[Extracted records]

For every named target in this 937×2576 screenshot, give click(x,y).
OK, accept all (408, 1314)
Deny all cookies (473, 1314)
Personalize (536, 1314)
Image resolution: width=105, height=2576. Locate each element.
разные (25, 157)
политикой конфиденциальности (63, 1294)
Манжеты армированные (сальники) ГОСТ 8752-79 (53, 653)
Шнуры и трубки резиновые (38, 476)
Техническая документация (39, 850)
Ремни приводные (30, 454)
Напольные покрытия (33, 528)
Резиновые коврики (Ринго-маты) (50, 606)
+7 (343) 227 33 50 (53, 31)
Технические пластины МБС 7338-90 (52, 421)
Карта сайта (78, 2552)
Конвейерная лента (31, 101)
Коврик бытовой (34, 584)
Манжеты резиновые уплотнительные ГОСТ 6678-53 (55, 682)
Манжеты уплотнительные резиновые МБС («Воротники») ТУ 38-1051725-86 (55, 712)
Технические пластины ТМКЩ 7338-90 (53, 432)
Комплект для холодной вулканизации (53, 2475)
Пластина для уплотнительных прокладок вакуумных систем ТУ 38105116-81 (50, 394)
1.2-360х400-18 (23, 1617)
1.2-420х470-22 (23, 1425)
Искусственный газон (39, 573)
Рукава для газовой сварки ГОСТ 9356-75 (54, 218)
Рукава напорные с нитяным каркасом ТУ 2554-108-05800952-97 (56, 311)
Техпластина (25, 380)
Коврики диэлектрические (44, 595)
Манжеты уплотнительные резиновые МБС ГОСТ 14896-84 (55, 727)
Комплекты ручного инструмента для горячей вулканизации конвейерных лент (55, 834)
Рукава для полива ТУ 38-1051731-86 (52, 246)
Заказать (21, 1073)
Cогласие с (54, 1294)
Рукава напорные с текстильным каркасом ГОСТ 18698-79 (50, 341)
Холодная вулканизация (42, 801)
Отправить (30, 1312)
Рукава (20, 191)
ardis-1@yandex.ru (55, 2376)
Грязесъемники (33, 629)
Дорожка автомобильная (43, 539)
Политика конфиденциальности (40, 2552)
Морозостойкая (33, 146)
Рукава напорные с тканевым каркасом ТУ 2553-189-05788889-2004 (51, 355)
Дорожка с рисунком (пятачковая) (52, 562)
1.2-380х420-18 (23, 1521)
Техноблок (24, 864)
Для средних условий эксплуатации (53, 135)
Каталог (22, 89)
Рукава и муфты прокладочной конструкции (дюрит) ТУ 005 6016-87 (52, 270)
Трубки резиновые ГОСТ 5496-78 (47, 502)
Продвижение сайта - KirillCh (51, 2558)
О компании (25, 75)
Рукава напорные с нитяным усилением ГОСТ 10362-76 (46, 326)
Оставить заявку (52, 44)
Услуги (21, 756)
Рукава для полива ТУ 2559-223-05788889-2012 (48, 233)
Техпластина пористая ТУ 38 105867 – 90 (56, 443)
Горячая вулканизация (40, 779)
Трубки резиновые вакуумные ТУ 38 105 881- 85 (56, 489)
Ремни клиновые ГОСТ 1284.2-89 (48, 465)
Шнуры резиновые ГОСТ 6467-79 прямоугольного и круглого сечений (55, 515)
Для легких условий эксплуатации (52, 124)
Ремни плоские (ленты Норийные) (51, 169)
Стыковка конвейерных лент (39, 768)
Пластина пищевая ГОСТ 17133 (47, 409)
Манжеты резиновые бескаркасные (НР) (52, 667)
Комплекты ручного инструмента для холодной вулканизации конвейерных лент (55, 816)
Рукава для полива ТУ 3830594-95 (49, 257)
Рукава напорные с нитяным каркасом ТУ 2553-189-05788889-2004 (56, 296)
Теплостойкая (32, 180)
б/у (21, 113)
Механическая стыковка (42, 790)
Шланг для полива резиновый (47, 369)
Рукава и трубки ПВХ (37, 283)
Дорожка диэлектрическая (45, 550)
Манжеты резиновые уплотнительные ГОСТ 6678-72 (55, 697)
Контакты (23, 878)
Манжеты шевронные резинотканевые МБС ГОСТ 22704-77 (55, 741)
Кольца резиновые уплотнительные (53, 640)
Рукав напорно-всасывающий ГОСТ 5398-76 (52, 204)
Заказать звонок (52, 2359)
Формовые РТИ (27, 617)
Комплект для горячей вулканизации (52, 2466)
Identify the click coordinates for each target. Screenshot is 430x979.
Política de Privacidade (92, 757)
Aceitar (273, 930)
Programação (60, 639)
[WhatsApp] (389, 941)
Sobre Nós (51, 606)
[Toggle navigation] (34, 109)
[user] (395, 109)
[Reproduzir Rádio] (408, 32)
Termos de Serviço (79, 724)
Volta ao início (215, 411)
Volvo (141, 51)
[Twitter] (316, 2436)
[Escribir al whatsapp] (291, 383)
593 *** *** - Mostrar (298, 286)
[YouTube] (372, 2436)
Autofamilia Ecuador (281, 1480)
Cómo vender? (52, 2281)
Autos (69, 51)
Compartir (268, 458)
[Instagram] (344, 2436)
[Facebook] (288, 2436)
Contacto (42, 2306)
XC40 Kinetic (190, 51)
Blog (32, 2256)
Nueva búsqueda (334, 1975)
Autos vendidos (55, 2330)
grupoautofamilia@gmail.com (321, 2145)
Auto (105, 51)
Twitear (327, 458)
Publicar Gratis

[/Extracted records]

--- What is being asked ---
The reply should hold only the lines from the first line of the listing above through the line with "Манжеты уплотнительные резиновые МБС ГОСТ", each copied exactly.

--- Expected output ---
For every named target in this 937×2576 screenshot, give click(x,y).
OK, accept all (408, 1314)
Deny all cookies (473, 1314)
Personalize (536, 1314)
Image resolution: width=105, height=2576. Locate each element.
разные (25, 157)
политикой конфиденциальности (63, 1294)
Манжеты армированные (сальники) ГОСТ 8752-79 (53, 653)
Шнуры и трубки резиновые (38, 476)
Техническая документация (39, 850)
Ремни приводные (30, 454)
Напольные покрытия (33, 528)
Резиновые коврики (Ринго-маты) (50, 606)
+7 (343) 227 33 50 (53, 31)
Технические пластины МБС 7338-90 (52, 421)
Карта сайта (78, 2552)
Конвейерная лента (31, 101)
Коврик бытовой (34, 584)
Манжеты резиновые уплотнительные ГОСТ 6678-53 (55, 682)
Манжеты уплотнительные резиновые МБС («Воротники») ТУ 38-1051725-86 (55, 712)
Технические пластины ТМКЩ 7338-90 (53, 432)
Комплект для холодной вулканизации (53, 2475)
Пластина для уплотнительных прокладок вакуумных систем ТУ 38105116-81 (50, 394)
1.2-360х400-18 (23, 1617)
1.2-420х470-22 (23, 1425)
Искусственный газон (39, 573)
Рукава для газовой сварки ГОСТ 9356-75 (54, 218)
Рукава напорные с нитяным каркасом ТУ 2554-108-05800952-97 (56, 311)
Техпластина (25, 380)
Коврики диэлектрические (44, 595)
Манжеты уплотнительные резиновые МБС ГОСТ 14896-84 (55, 727)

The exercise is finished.